#### Exercise input
===

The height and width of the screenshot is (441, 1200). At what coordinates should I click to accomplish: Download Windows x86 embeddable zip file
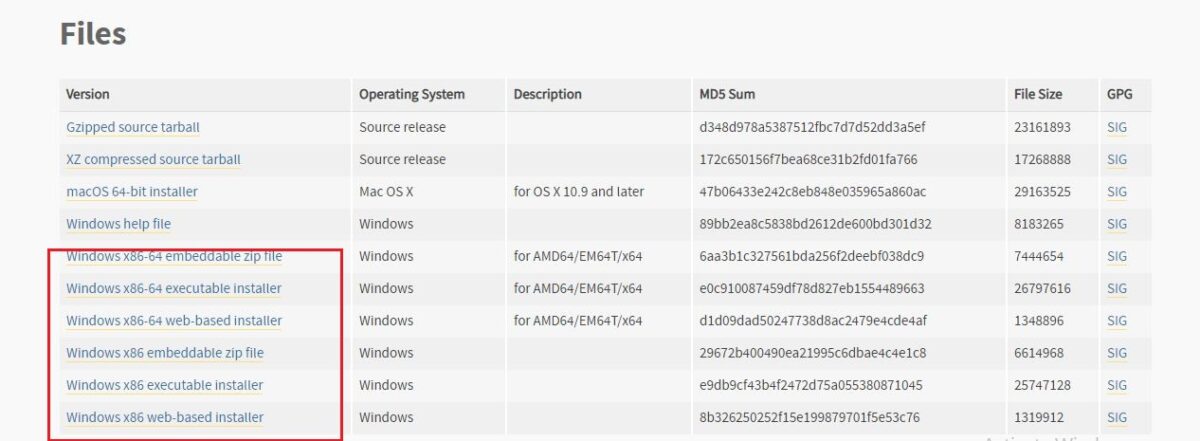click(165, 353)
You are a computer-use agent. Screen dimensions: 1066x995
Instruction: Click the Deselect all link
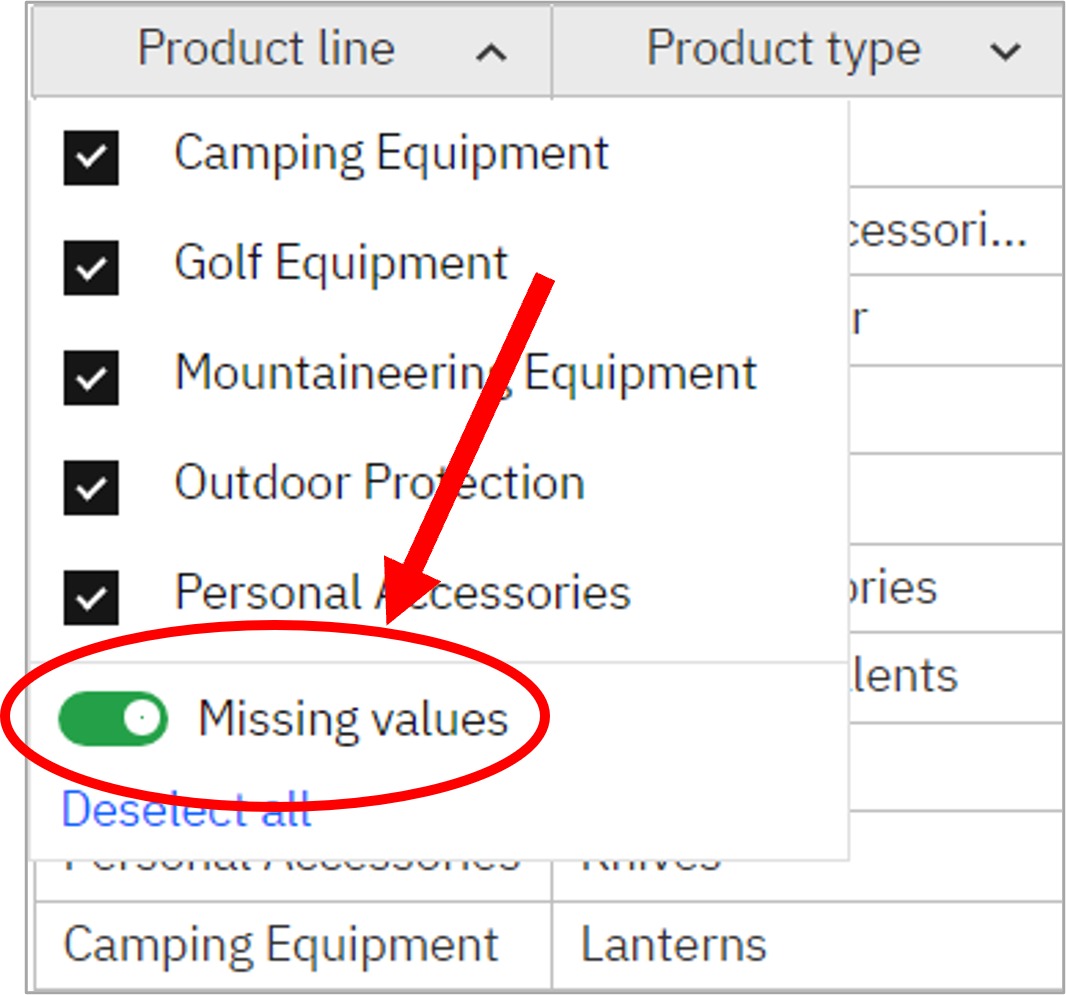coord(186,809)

===

#### Directions for this task
Reproduce the listing exactly, but omit every picture in it.

#### Response to this exercise
The height and width of the screenshot is (441, 1200). At what coordinates should I click to accomplish: Download Windows x86 embeddable zip file
click(165, 353)
You are a computer-use agent. Screen dimensions: 1066x995
Instruction: Click the Deselect all link
coord(186,809)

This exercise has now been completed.